CTLA-4是最早发现的免疫检查点,且只在T细胞中表达,当它和抗原提呈细胞(antigen presenting cell,APC)中的B7结合后,能够产生T细胞应答。CTLA-4抑制剂Ipilimumab能够通过释放检查点,以及通过抗体依赖的细胞毒作用清除肿瘤内部的抑制性T细胞来增强免疫系统功能[37]。
一项发表的Ⅲ期临床试验(CheckMate-227 NCT02477826)显示:与铂类双联化疗相比,Nivolumab联合Ipilimumab一线治疗晚期非小细胞肺癌明显延长高肿瘤突变负荷(TMB)患者的无进展生存(PFS),并且不良反应可以耐受[38]。此外,一项有关durvalumab和tremelimumab联合用药剂量的临床ⅠB期、多中心研究(NCT02000947)显示,对102例入组前未经免疫治疗的NSCLC患者,给予不同剂量的上述药物治疗,中位随访时间为18.8周(IQR11-33),36%的患者出现了不良事件(AEs),最终有28%的患者因治疗AEs终止治疗,63例可评估患者的ORR为17%[39]。临床试验同时得出联合用药的抗肿瘤作用不依赖于PD-L1的表达程度,因此可能为那些PD-L1表达阴性的患者提供了一个新的治疗方案。但同时,双免联合也会增加治疗的不良反应,如何减少治疗过程中的不良反应,将会是以后治疗中面对的另一个问题。
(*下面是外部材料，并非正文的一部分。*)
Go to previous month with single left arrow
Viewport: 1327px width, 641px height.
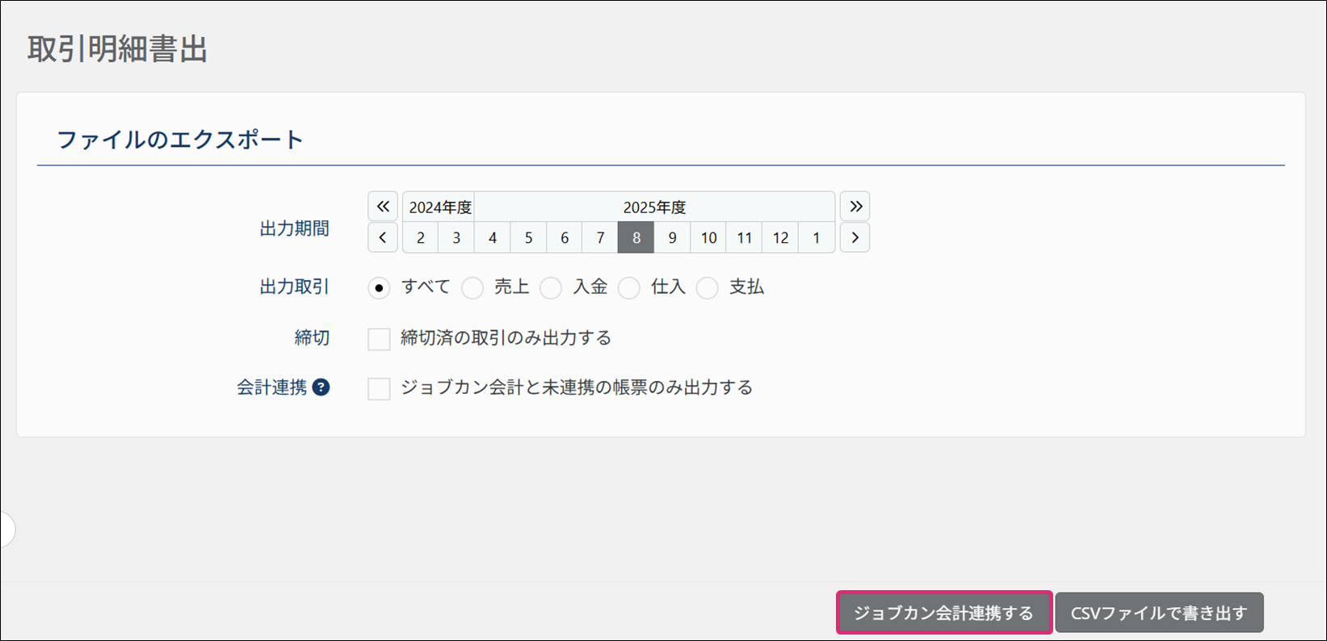coord(383,238)
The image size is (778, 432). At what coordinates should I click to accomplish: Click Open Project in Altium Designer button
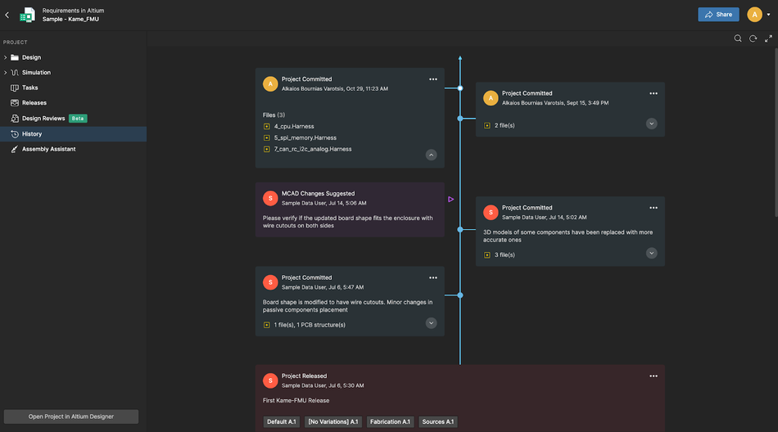point(71,416)
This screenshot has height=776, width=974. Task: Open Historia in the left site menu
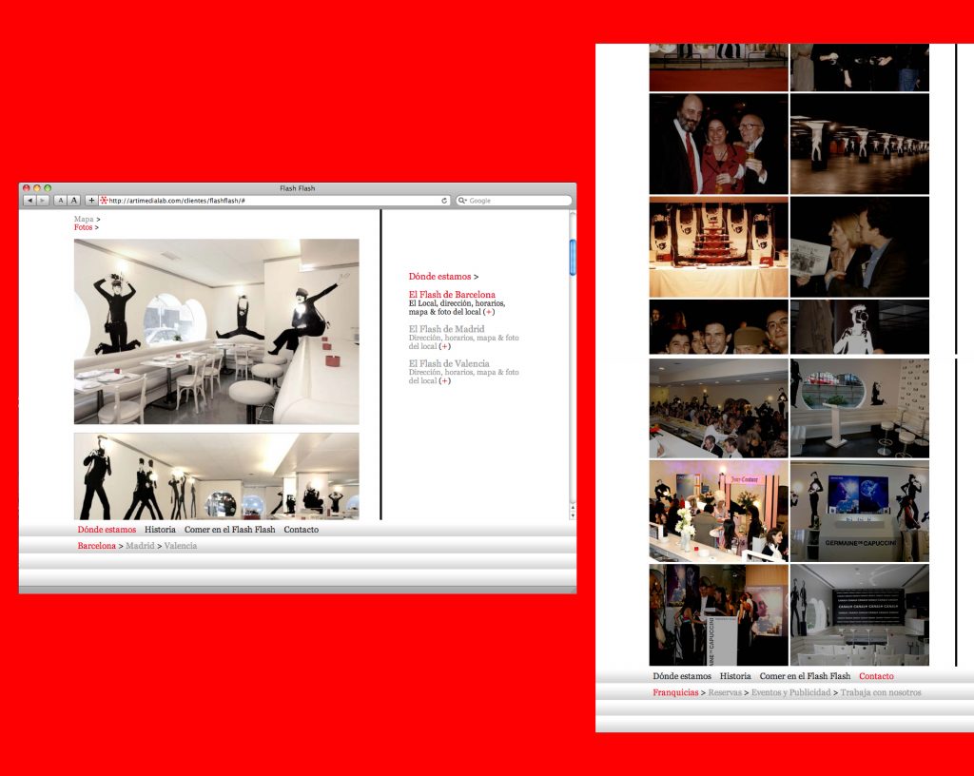(x=160, y=530)
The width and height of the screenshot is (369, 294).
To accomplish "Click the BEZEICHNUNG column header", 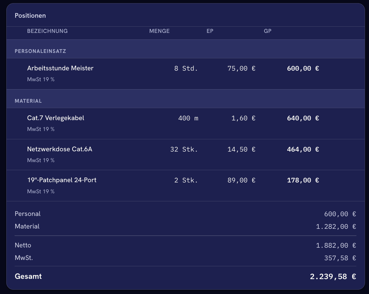I will pyautogui.click(x=47, y=31).
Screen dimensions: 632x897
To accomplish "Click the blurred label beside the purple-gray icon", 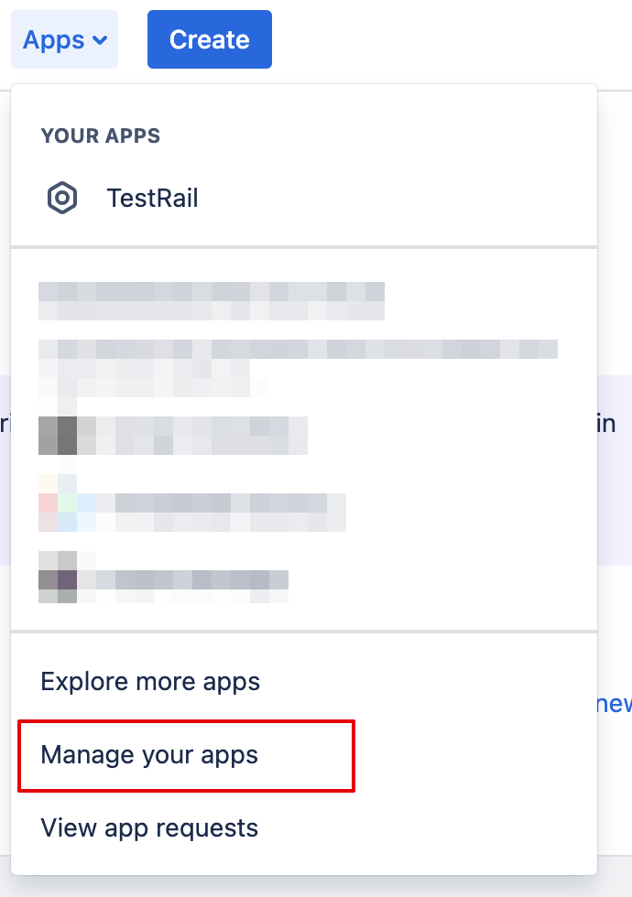I will tap(191, 586).
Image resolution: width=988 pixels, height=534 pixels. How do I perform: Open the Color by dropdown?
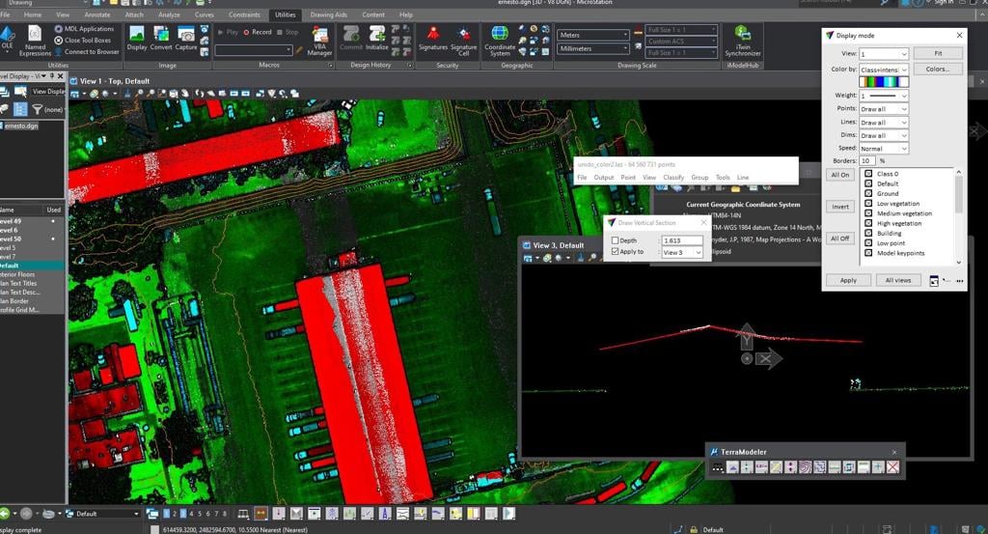883,70
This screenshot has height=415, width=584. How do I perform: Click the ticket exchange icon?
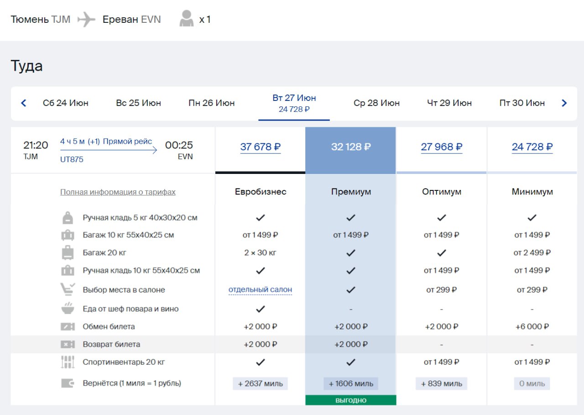68,326

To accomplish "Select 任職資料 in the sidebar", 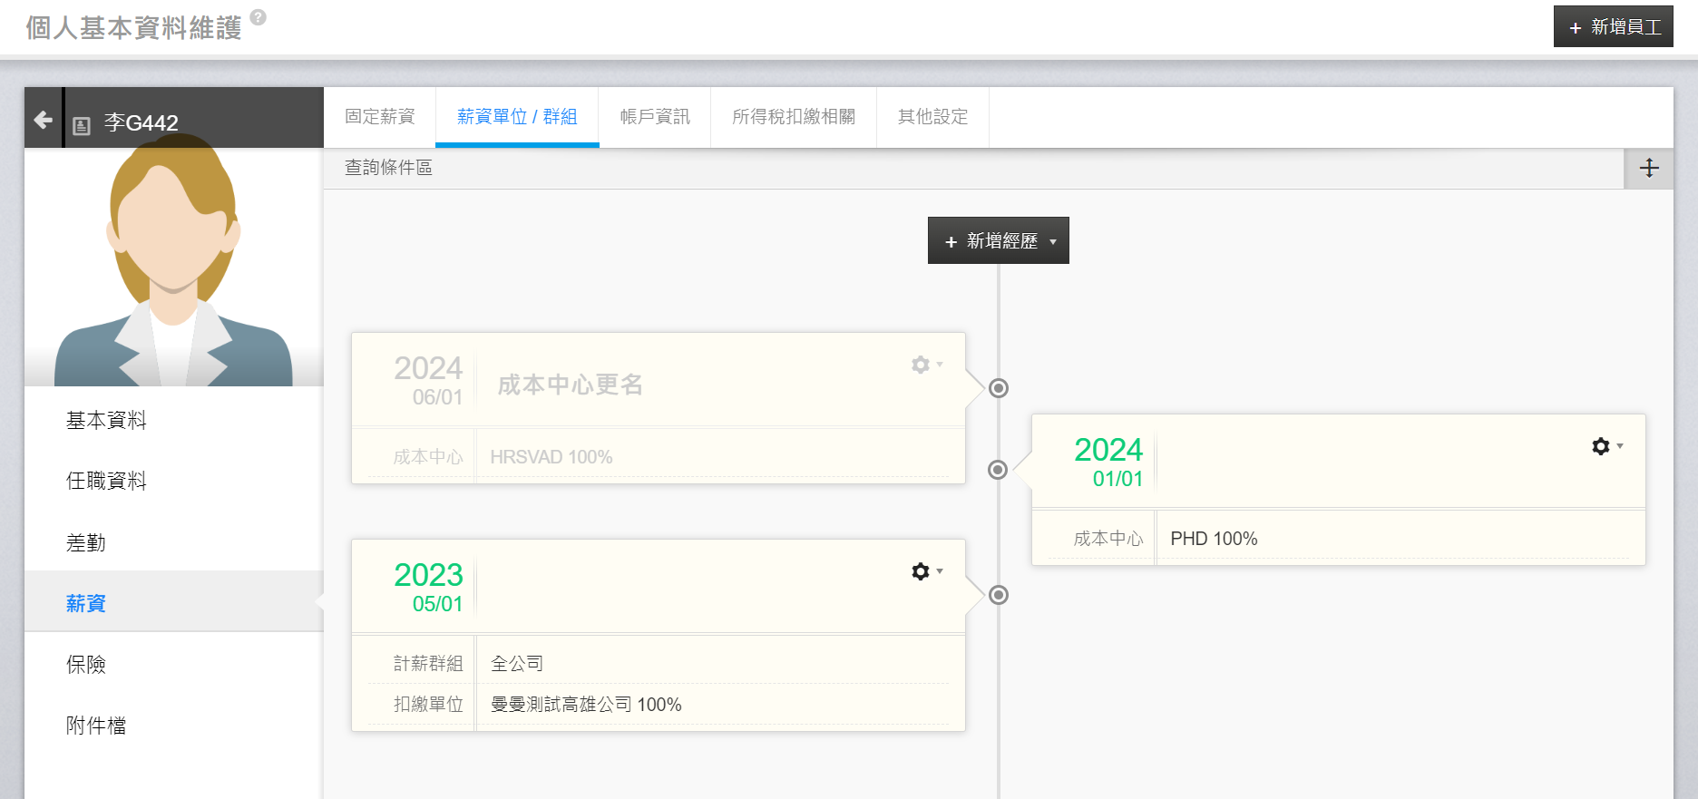I will click(x=106, y=481).
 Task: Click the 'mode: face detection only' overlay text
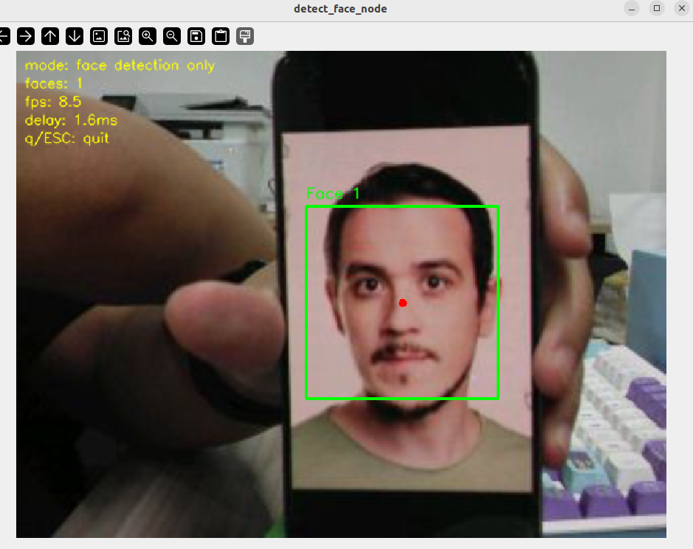[120, 66]
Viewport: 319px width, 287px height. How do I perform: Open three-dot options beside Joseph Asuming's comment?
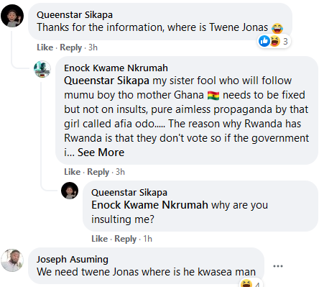coord(278,266)
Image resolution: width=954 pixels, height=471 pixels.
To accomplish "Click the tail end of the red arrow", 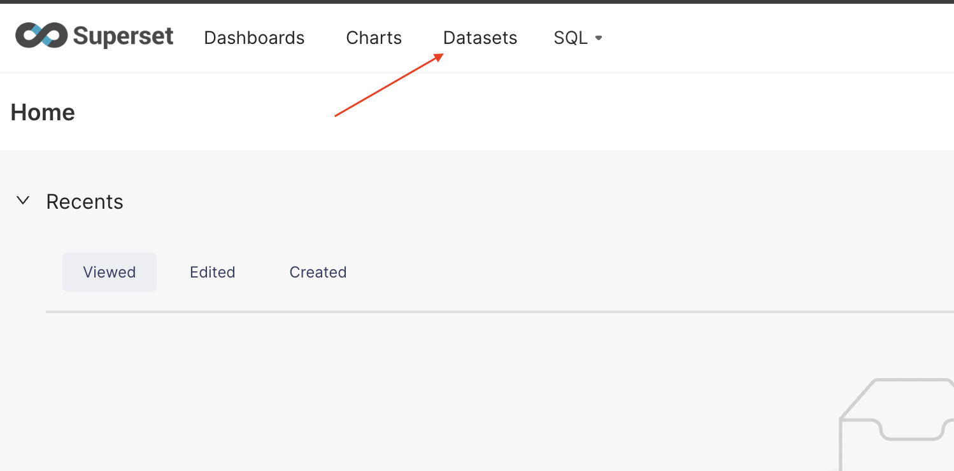I will [x=336, y=116].
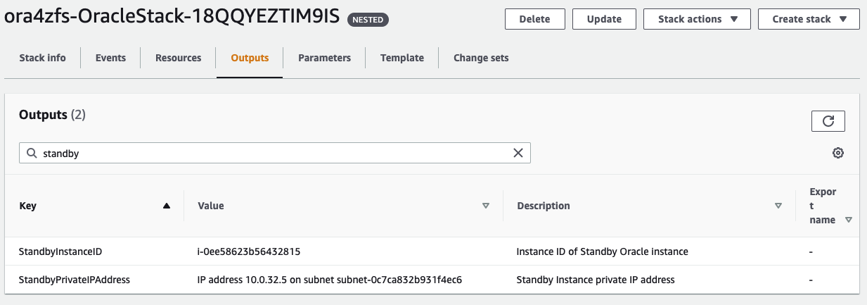Image resolution: width=867 pixels, height=305 pixels.
Task: Go to the Resources tab
Action: tap(178, 58)
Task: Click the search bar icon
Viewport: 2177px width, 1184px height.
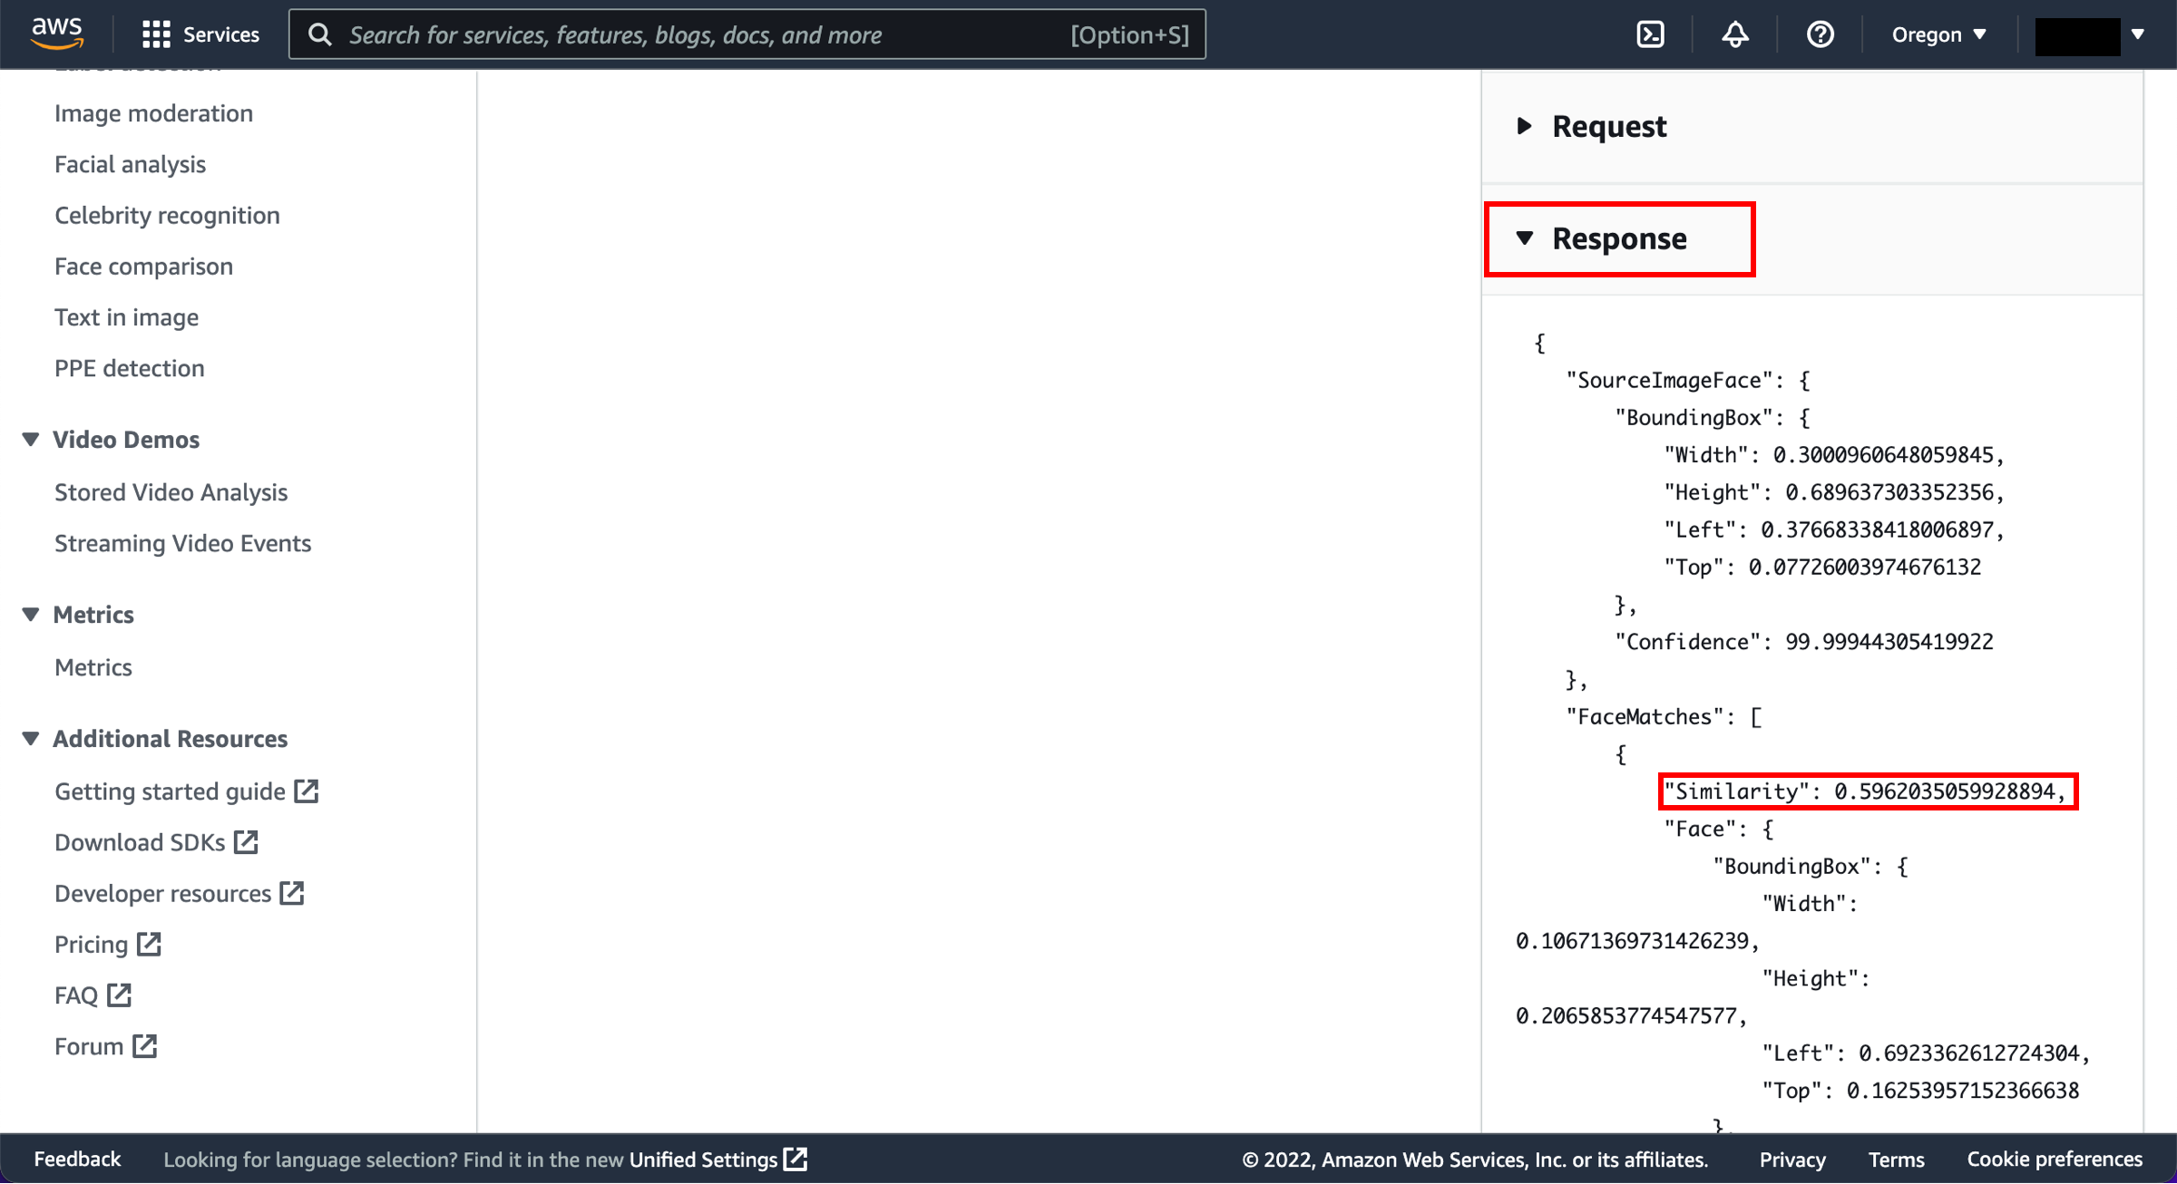Action: (319, 34)
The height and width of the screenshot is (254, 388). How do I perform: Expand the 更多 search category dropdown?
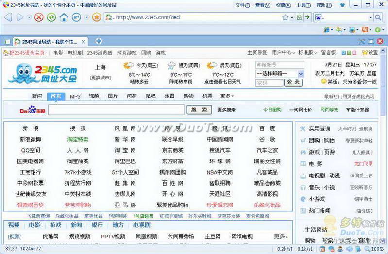226,96
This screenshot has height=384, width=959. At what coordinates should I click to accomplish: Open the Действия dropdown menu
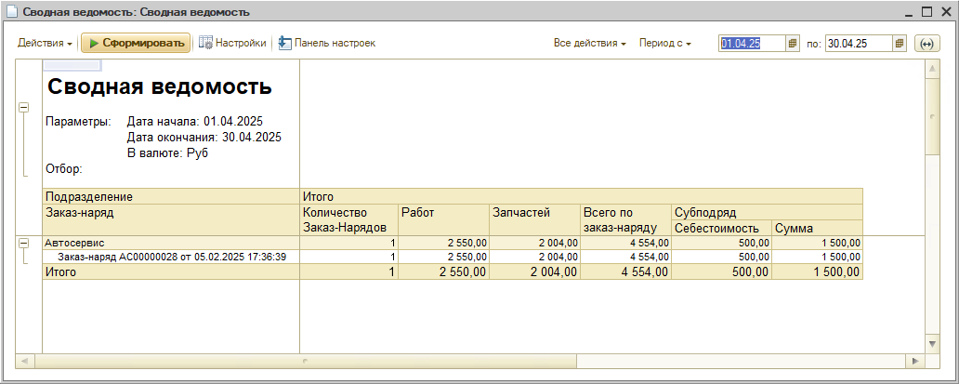click(45, 44)
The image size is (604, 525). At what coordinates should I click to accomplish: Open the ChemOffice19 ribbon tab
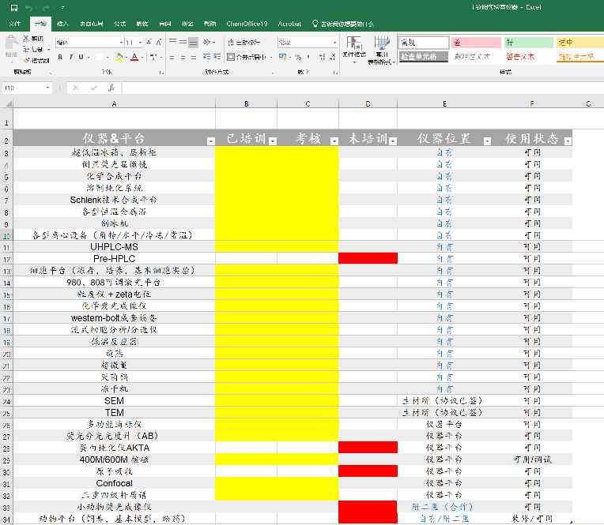(247, 24)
针对EGFR敏感突变的肺癌患者,EGFR-TKI靶向治疗是各大指南推荐的首选治疗[40],但仍有部分患者在使用该类药物1年左右时间出现耐药和疾病进展[41]。下一步治疗的选择,尤其是出现非T790M突变或者3代药物奥西替尼耐药后的治疗成为了临床决策的难题。有基础研究显示,连续使用TKI类药物会诱导H1975和HCC827细胞系中PD-L1的上调[42]。因此,TKI耐药后免疫治疗的加入是优选方案之一。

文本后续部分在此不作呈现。